Celebrado em 26 de junho, o Dia Nacional do Diabetes chama atenção para uma doença que continua sendo um desafio de saúde pública. No Maranhão, 4.153 internações por Diabetes Mellitus (DM) foram registradas em 2025 entre pessoas com 18 anos ou mais, segundo dados da plataforma Monitora, da Secretaria de Estado da Saúde. O número reforça a necessidade de ampliar a prevenção e o diagnóstico precoce, já que especialistas alertam que o desenvolvimento da doença está associado a fatores que vão muito além do consumo de açúcar.
Um dos principais sinais de alerta é a pré-diabetes, condição em que os níveis de glicose no sangue estão acima do normal, mas ainda não atingem os critérios diagnósticos para diabetes tipo 2. Na maioria dos casos, o quadro se desenvolve de forma silenciosa, sem sintomas evidentes, o que dificulta a identificação precoce e aumenta o risco de progressão da doença.
“Antes de tudo, devemos lembrar que pré-diabetes não é pré-doença. Já é um quadro de glicemia alterada que precisa ser tratado, seja por meio de mudanças no estilo de vida, orientação alimentar ou, em alguns casos, medicamentos”, explica a médica Renata Bussuan, coordenadora nacional da Pós-Graduação em Endocrinologia da Afya Educação Médica São Luís.
Entre os fatores de risco frequentemente ignorados está o acúmulo de gordura abdominal. Diferentemente da gordura localizada sob a pele, a gordura visceral se concentra ao redor dos órgãos e produz substâncias inflamatórias que dificultam a ação da insulina, favorecendo o desenvolvimento da resistência insulínica e o aumento da glicose no sangue.
A especialista também chama atenção para alterações discretas em exames laboratoriais que muitas vezes passam despercebidas. Valores de glicemia de jejum entre 100 e 125 mg/dL ou de hemoglobina glicada entre 5,8% e 6,4% já indicam um estado de alerta. Em alguns casos, o teste oral de tolerância à glicose é o primeiro exame a identificar que o organismo está enfrentando dificuldades para processar adequadamente a glicose.
“Há pacientes com glicemia de jejum normal e hemoglobina glicada levemente aumentada, mas que já apresentam alterações importantes após a sobrecarga de glicose. Na prática, isso mostra que o organismo já está tendo dificuldade para lidar adequadamente com a glicose, mesmo antes do aparecimento do diabetes”, afirma Renata Bussuan.
Além da gordura abdominal, o excesso de peso, o sedentarismo e o histórico familiar de diabetes tipo 2 estão entre os fatores mais associados ao desenvolvimento da pré-diabetes. A combinação desses elementos favorece a resistência à insulina e aumenta significativamente o risco de evolução para o diabetes.

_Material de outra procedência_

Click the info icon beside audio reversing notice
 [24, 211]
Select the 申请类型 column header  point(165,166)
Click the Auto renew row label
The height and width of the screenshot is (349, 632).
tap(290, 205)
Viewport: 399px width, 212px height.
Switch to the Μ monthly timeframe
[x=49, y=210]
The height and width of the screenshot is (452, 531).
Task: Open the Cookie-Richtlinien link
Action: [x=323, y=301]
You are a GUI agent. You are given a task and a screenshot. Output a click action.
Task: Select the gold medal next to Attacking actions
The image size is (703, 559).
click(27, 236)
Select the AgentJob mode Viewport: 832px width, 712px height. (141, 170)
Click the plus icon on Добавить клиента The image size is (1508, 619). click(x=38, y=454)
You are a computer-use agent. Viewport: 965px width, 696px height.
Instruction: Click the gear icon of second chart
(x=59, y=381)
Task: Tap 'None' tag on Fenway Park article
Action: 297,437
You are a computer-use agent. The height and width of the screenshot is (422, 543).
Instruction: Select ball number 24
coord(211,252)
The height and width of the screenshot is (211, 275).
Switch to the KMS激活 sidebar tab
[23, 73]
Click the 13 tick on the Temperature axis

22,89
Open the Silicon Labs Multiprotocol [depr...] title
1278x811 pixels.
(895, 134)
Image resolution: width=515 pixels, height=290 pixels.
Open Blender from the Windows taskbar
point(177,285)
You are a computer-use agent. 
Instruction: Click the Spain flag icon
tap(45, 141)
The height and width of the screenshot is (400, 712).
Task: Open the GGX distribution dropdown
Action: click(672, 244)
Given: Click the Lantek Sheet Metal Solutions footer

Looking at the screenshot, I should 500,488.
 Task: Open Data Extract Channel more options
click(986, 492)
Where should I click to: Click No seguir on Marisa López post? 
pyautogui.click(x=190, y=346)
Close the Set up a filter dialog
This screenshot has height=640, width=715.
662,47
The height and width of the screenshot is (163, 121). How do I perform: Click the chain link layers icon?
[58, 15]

Outro aspecto que preocupa os especialistas é a mudança no perfil dos pacientes. “Antigamente era considerada uma condição de pessoas mais velhas. Atualmente encontramos resistência à insulina e pré-diabetes em adultos jovens, adolescentes e até crianças com obesidade”, alerta a coordenadora.
Apesar do cenário preocupante, a pré-diabetes pode ser revertida. Estudos mostram que mudanças consistentes no estilo de vida reduzem significativamente o risco de progressão para o diabetes tipo 2. Segundo Renata Bussuan, é justamente nessa fase que existe a maior oportunidade de intervenção. “Em muitos pacientes observamos normalização da glicemia, da hemoglobina glicada e melhora importante da resistência à insulina”, destaca.
Entre as medidas mais eficazes estão a prática regular de atividade física, a manutenção do peso adequado e uma alimentação equilibrada, com prioridade para alimentos ricos em fibras, vegetais e proteínas magras e redução do consumo de ultraprocessados e bebidas açucaradas.
“A atividade física é uma das ferramentas mais poderosas que temos na prevenção do diabetes. Quando o músculo se contrai durante o exercício, ele passa a captar glicose de forma muito mais eficiente. Além disso, melhora a sensibilidade à insulina, reduz a gordura visceral, diminui a inflamação e reduz o risco cardiovascular”, explica.
“A combinação entre alimentação saudável e atividade física continua sendo a estratégia mais eficaz para evitar que a pré-diabetes evolua para diabetes tipo 2”, conclui Renata Bussuan.